--- EXTRACTED TEXT ---
··········

The Student News Site of Stony Brook University

The Statesman


A conversation on race with Shimelis Gulema, an Africana studies professor

Shimelis Gulema, associate professor at the Department of Africana Studies, poses for a photo in his office. He is an Ethiopian American who has lived in the United States for almost two decades. GARY GHAYRAT/THE STATESMAN

Dr. Shimelis Gulema is an associate professor at the Department of Africana Studies and an Ethiopian American who has lived in the United States for almost two decades. A Statesman reporter sat down with him to discuss race dynamics in the United States. The transcript has been edited for length and clarity.

Q: When you first came to the United States, how was your experience? How does race play a role in your daily life?

A: I came here to do my doctoral studies. I went to the West Coast to UCLA [University of California, Los Angeles]. I chose the school because there was a large community that I knew of, so that was a kind of a smooth adjustment to America.

As the years went by, I came to understand the intricacies of American politics, especially race relations. In Africa, we don’t talk much about race. There are even people who say that they don’t know that they are black until they move to a predominantly white country because that is not in the daily language, in Africa at least. But here in America, because of the color of your skin, you feel that you are gazed at. There’s this gaze when you go into a place like, it could be a school, a restaurant, a bar, people stare at you in a different way and mainly because of the color of your skin. So blackness — being black— assumes a very different meaning, especially for a person who came from Africa. That blackness means a lot. Being black has implications, consequences in your life and in your everyday relationships with people.

Being in person, actually here in the U.S., is a very different experience for me and many people who came to realize the conditions, the experiences, the politics of African Americans or people of color in this country. Now there is this idea of solidarity, the sharing of their sense of abuse. 

Q: Is there that kind of unity in Africa? Many people think of Africa as one place, but is there actually a unity around blackness there?

A: The idea of blackness as a unifying idea, as a unifying ideology, has a very long history. The idea of pan-Africanism for us began in the 19th century and one of the organizing principles of pan-Africanism is the idea of blackness. Blackness is used to unify all Africans because this is a shared experience. It respects the way you are and respects which ethnicity you come from. Africa is the most diverse place in the world in terms of ethnicity, culture and language and the one thing that unifies all this is blackness. But at the same time, Africa is not a homogenous place. You can see distinctions. 

Race is important, especially in areas where there are different racial communities. Like, for instance, in South Africa where blacks have the majority, 80%, but then there are at least 10% white European settlers. There is also a significant Asian community in South Africa. So you can see racial tensions. Race has a very important meaning in that country because of that racial mix.

But in other places, we don’t see that. The main line of distinction is not race, but ethnicity. Because we come from different ethnicities and we speak different languages, it can lead to violence if you don’t have a framework to accommodate these ethnic differences. That partly explains why we do have this kind of crisis in ethnic conflicts like the genocide in Rwanda. Although the people who fought the war were the same in many ways — sharing the same culture, speaking the same language — Tutsis and Hutus belonged to two different social communities. Race in terms of being black is important in Africa, but it acquires a very different significance when you move to a place where you have non-black majority, like U.S. or Europe.

··········

--- GIVEN ENTRIES ---
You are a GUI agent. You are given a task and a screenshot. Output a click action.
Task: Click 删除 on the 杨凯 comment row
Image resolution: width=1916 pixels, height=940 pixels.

··········

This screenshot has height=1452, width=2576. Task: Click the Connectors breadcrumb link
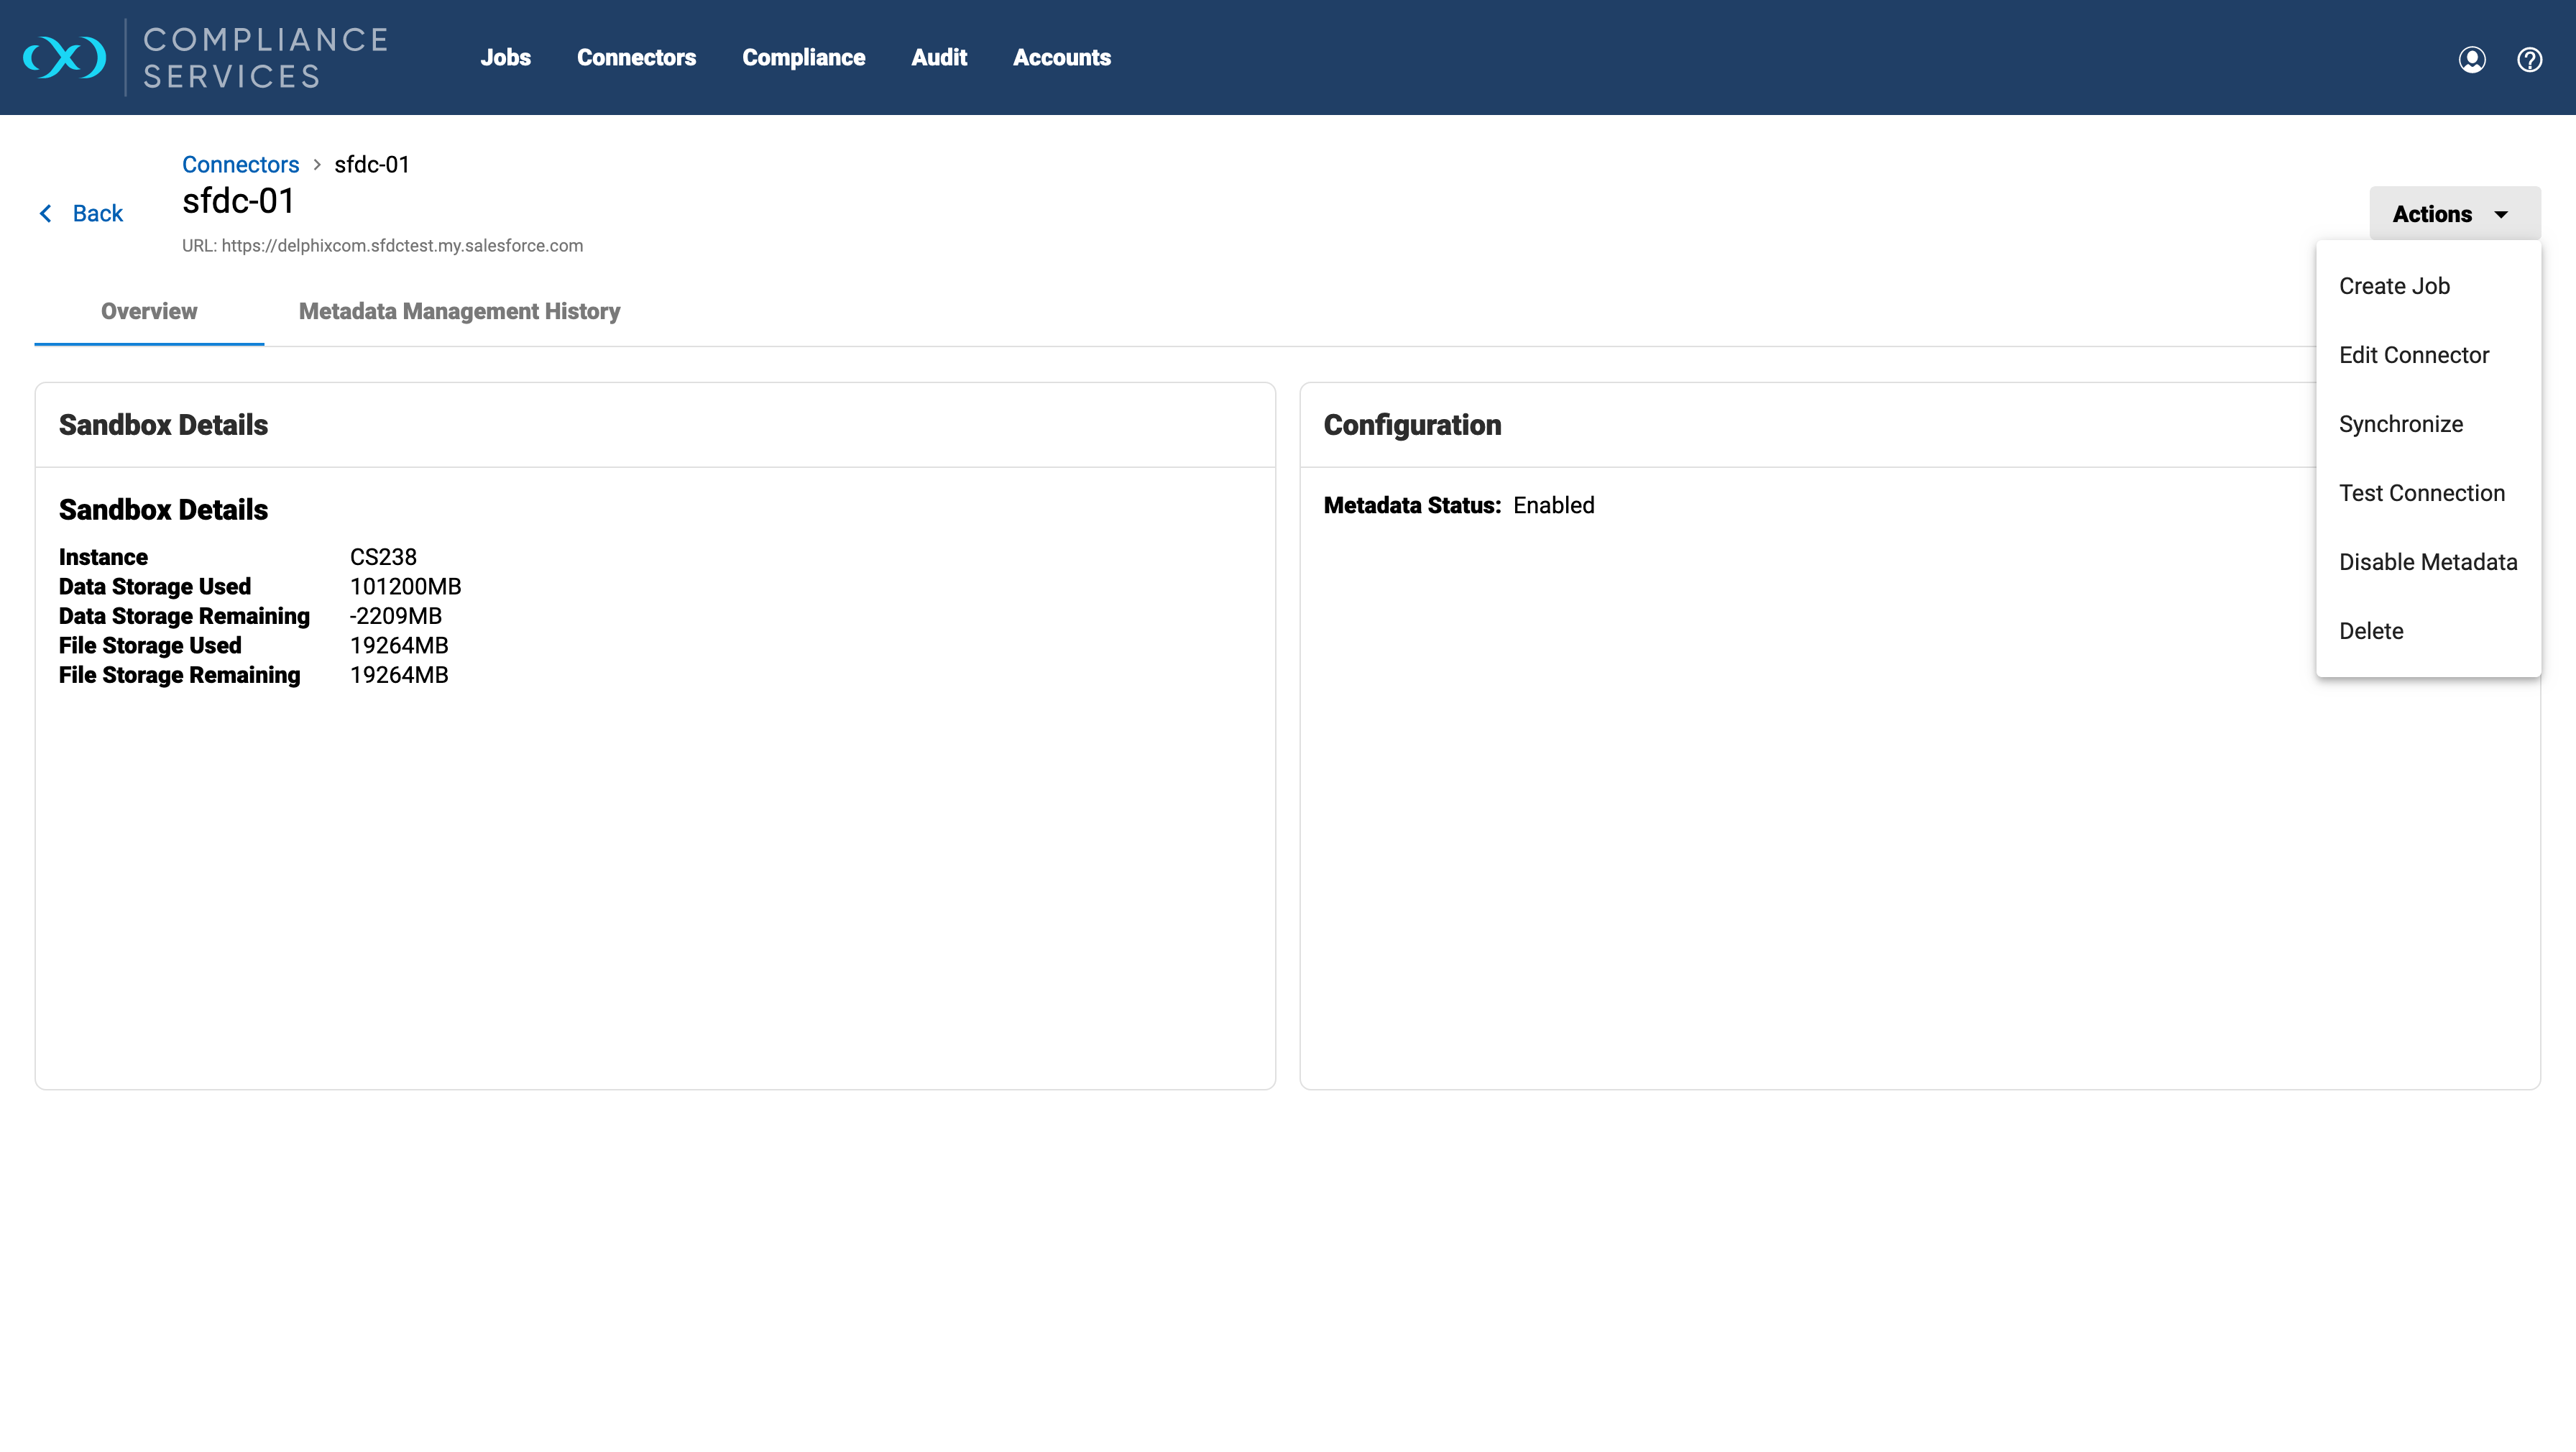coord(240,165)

··········

--- YOUR OBJECTIVE ---
According to the interview on race, at which university did the professor do his doctoral studies?

--- ANSWER FOR THIS EXERCISE ---
UCLA (University of California, Los Angeles)